Storage Space - lost virtual disk

Notice: Page may contain affiliate links for which we may earn a small commission through services like Amazon Affiliates or Skimlinks.

BestGear

Member
Aug 25, 2014
59
3
8
44
Guys

If you have any ideas, it would be very much appreciated... bear with me....

Been running a 2012R2 storage space pool of six 3TB drives for years - no issues. The server OS was upgraded to server2019 around a year ago, and the storage space was not upgraded at the time of the OS upgrade.

One physical drive started to show smart errors (cautions) so wanted to replace failed drive.

I upgraded the storage space to 2019 level. This worked (or at least gave no errors and continued to work fine).

I added a new 3TB drive to the pool - which it appeared to do, again without error.

Several hours later, I attempted to remove the failing drive, and it started the process.... but before it completed, the server blue screened.

This server has *never* blue screened - so no reason to believe it is hardware failure. Oh, the box has plenty of RAM too.

Anyway - now the server is back up - the virtual disk has dissapeared.

Get-StoragePool shows the friendlyname as primodial, ok, healthy,isPrimordial=true,not read only and the correct capacity (ie seven times 3TB capacity).

Disk manager shows only one 3tb drive - which is the 3tb drive that it had started to remove from the pool. The other drives are not visible in disk manager, but ARE all visible when you check with get-Physicaldisk, so are all there.

Server Manager/storage pools show Primordial with physical disk assigned is a single drive - which is the one that was awaiting removal.

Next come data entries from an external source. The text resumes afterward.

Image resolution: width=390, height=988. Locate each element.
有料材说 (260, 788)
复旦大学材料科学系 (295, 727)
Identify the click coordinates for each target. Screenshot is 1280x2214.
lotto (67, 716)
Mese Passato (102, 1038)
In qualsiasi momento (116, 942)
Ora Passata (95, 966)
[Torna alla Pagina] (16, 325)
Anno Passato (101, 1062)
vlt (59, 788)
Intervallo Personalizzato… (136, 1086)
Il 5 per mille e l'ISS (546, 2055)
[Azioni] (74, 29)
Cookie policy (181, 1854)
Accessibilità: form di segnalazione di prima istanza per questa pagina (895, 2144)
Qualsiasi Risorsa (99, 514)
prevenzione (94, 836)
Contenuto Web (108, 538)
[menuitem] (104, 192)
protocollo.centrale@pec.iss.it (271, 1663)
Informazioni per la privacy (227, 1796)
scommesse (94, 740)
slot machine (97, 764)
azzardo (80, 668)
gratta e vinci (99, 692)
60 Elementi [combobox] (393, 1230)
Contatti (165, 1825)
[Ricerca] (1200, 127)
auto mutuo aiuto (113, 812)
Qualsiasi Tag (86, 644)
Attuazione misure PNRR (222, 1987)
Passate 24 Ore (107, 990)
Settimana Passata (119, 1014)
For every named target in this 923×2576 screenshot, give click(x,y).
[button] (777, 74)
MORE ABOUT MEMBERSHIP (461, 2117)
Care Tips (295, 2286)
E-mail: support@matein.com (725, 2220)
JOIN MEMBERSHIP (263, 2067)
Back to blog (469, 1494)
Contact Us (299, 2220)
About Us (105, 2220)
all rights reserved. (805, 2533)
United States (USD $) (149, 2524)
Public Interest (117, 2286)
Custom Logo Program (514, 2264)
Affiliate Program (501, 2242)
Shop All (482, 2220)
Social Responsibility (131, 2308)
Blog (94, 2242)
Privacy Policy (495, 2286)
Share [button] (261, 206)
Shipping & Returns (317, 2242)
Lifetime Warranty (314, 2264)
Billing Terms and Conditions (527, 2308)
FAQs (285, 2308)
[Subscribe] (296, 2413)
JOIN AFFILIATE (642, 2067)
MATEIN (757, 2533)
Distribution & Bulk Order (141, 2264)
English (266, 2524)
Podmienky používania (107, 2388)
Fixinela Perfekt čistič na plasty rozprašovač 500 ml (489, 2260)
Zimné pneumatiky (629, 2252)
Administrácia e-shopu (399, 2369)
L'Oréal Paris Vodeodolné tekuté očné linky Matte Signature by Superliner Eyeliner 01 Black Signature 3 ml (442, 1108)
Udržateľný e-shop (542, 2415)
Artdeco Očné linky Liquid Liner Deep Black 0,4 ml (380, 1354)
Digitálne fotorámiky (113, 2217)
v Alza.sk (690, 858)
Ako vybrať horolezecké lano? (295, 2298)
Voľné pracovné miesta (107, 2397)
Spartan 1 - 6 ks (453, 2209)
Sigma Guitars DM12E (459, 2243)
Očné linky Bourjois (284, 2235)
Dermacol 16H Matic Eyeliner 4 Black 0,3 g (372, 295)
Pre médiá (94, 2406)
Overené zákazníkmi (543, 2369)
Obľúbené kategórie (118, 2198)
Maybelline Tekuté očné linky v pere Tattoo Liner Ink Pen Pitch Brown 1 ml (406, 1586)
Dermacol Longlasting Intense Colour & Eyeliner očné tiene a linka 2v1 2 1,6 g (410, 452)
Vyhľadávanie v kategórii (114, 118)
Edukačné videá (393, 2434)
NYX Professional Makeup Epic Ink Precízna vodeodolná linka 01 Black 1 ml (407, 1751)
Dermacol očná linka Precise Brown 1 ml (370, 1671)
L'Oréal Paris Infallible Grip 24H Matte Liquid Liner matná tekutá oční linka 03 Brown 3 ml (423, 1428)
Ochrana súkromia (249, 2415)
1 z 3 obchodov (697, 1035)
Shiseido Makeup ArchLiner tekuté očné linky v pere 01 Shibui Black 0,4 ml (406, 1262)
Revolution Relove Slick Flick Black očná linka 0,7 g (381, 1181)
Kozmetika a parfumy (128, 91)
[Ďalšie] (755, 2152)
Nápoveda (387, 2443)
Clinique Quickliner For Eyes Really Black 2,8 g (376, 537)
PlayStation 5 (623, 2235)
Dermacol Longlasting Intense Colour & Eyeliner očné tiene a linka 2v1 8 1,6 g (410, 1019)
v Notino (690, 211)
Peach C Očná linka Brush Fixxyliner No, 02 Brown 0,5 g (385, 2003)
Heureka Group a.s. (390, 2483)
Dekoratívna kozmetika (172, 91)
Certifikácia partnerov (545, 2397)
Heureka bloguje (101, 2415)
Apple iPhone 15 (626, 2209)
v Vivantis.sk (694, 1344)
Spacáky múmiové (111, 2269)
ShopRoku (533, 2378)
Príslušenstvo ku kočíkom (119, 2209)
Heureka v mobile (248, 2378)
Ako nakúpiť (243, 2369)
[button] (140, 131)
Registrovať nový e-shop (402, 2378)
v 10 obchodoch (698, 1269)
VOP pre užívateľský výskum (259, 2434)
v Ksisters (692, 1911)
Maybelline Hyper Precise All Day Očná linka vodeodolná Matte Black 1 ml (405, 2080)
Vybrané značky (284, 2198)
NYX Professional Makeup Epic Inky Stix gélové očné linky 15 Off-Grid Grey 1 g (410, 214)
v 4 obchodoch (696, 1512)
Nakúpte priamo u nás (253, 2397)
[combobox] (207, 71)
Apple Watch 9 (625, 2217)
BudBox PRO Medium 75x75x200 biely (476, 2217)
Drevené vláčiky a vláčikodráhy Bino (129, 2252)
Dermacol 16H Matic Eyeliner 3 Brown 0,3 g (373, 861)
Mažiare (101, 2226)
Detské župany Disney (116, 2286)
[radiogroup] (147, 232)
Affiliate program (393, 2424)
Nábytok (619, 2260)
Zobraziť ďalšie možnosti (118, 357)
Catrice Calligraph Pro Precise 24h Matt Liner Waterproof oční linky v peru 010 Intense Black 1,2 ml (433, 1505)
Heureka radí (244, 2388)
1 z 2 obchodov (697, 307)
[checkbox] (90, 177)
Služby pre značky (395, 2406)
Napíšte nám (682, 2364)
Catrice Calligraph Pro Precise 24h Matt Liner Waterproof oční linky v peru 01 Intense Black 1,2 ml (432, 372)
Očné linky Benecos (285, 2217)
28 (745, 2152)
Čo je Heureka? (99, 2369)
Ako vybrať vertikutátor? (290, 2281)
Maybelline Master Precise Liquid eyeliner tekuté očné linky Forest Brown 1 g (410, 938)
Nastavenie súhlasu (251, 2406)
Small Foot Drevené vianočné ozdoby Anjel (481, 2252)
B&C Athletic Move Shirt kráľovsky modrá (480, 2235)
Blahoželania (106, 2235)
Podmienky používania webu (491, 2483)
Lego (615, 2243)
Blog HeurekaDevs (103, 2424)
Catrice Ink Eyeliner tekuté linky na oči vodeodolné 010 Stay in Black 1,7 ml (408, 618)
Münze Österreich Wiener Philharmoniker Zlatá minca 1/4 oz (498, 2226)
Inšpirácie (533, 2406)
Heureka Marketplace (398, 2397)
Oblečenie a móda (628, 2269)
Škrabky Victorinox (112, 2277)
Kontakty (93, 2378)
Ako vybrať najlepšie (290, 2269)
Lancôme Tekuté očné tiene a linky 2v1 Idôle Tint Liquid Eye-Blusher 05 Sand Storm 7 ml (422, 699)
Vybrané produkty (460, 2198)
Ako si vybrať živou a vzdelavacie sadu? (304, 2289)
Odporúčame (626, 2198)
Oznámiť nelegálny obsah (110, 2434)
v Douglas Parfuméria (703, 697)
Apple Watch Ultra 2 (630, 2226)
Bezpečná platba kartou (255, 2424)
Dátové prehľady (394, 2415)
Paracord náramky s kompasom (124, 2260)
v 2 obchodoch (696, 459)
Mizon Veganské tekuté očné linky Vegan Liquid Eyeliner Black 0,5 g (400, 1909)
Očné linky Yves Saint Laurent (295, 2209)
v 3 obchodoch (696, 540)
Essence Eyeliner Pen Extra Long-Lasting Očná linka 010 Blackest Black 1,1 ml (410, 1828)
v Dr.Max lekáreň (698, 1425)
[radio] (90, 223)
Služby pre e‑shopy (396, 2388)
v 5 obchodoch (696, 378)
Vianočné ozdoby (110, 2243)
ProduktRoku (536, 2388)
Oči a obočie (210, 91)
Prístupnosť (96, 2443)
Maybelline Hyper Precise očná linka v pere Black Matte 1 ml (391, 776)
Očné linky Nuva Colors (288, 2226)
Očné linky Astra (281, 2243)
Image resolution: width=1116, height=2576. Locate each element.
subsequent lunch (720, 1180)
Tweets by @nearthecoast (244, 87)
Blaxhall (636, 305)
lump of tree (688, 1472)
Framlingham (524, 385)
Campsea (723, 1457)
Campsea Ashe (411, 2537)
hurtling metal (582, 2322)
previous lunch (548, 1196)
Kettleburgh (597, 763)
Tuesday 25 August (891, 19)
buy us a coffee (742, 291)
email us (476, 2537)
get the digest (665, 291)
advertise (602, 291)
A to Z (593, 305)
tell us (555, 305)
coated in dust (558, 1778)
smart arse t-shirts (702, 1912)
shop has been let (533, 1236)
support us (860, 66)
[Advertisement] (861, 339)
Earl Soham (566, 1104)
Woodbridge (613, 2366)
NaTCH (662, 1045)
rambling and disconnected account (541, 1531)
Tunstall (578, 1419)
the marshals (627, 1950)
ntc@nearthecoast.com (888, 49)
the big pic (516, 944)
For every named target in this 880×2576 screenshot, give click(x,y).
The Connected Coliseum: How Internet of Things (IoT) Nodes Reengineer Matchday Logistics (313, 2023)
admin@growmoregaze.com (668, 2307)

Before I attempt any manoeuvres to try and repair this, anyone have some advice as how to approach this fix?

Blowing the drive away and restoring data is an option (as its all backed up) but time is against me on that one as the restore will take ages.


Any advice is very much valued and appreciated.


David
 

BestGear

Member
Aug 25, 2014
59
3
8
44
Hi....

I tried ReclaiMe (no license purchase) - just to see what it sees on the drives... and it shows two virtual disks - both named with the disk volume I was expecting.

The first one says damaged-repairable but the second is healthy and intact.

Shame the tool wont fix it in place - looks like you pay the $$$$ to copy the files off to another storage location.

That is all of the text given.